Stage: 4 Challenge Level: Challenge Level:2 Challenge Level:2

Why do this problem:

This is certainly an exercise in 'visualisation' or rather an exercise in working through various visualisations until one is reached that does what is needed.

There are a number of ways to approach this problem but seeing it as a line being consumed from both ends simultaneously is a particularly helpful one.

Students may have to work quite hard just to find a first visualisation and then continue their effort until they find a visualisation that lets them 'see' how the problem may be solved.

Rates are a fundamental idea in mathematics and this problem offers a challenging context in which to encounter and consider these kinds of measure.

Possible approach :

For students who need a 'concrete' phase follow the idea in the 'Possible support' section below. For more able students the questions below should provide enough of a prompt and plenty of time should be allowed in which they can work towards a first visualisation and its subsequent improvements. Using the prompt questions in the 'Possible support' section too early will rob students of the important opportunity to arrive at their own visualisation.

For the very ablest students this problem provides a valuable context in which they may gain confidence and 'feel' for this type of problem.

Key questions :

  • What are we asked to find ?

  • What else might it be helpful to know so we can do that ?
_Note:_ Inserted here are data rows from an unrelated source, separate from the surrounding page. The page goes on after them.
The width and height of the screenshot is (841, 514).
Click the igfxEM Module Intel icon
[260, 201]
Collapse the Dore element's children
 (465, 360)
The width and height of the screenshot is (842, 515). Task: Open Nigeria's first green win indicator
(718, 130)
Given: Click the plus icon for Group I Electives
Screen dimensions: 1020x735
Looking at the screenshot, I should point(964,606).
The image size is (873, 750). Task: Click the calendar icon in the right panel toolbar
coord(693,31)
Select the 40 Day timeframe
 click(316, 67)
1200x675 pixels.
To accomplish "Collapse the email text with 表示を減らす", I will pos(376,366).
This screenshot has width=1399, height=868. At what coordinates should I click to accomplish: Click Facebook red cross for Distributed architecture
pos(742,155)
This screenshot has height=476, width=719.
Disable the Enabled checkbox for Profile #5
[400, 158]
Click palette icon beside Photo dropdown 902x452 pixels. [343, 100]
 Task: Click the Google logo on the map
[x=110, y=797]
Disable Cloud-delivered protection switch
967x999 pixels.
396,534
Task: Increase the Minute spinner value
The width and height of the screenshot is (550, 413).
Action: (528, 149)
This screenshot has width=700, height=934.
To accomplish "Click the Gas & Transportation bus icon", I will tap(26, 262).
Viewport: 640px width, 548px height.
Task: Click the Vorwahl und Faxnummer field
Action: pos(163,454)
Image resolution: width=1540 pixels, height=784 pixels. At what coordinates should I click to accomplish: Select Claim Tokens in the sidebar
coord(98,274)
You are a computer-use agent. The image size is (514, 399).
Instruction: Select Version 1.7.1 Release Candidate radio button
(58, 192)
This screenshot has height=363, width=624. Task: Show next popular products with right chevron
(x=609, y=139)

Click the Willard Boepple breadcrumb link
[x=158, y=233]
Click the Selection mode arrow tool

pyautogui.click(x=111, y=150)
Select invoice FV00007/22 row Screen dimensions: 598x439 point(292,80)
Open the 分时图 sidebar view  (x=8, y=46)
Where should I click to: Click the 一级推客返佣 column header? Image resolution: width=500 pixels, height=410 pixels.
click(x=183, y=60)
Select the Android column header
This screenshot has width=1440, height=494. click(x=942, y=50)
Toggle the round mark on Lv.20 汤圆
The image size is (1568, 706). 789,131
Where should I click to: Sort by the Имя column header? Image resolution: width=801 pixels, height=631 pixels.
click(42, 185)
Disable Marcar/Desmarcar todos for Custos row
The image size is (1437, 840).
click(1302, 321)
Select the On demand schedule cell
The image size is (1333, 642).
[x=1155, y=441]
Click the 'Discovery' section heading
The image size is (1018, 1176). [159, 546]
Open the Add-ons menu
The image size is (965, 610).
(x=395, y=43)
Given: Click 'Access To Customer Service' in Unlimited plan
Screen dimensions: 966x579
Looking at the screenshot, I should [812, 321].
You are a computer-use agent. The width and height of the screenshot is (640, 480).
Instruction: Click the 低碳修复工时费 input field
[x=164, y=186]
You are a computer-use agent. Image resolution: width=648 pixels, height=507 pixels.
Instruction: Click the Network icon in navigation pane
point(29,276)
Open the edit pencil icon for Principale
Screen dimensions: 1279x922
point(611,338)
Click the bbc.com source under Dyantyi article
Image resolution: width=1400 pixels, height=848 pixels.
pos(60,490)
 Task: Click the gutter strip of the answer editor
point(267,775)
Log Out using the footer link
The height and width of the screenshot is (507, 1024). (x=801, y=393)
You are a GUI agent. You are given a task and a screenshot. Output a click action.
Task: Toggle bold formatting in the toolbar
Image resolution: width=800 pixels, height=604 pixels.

  • Is there a way we might discover that ?

Possible extension :

Encourage abler students to see the connection between this context and the Swimmers problem.

Possible support :

Set up a line of 'tins' (plastic cubes maybe, the number doesn't matter but 20 maybe)
Have one student consuming as the gerbil and another student consuming as a labelling machine from the other end.
Ask students what information is needed so that the gerbil and the machine can eat their way along the line a second's worth at a time.

This should establish a visualisation and the next step is probably trial and improvement, adjusting the machine's rate and the number of 'tins' until the students can engage with the values given in the problem.
  • How long did each run last ?
  • How many more tins did the gerbil manage when it ran faster ?
  • How much less consuming did the machine manage on the gerbil's second run ?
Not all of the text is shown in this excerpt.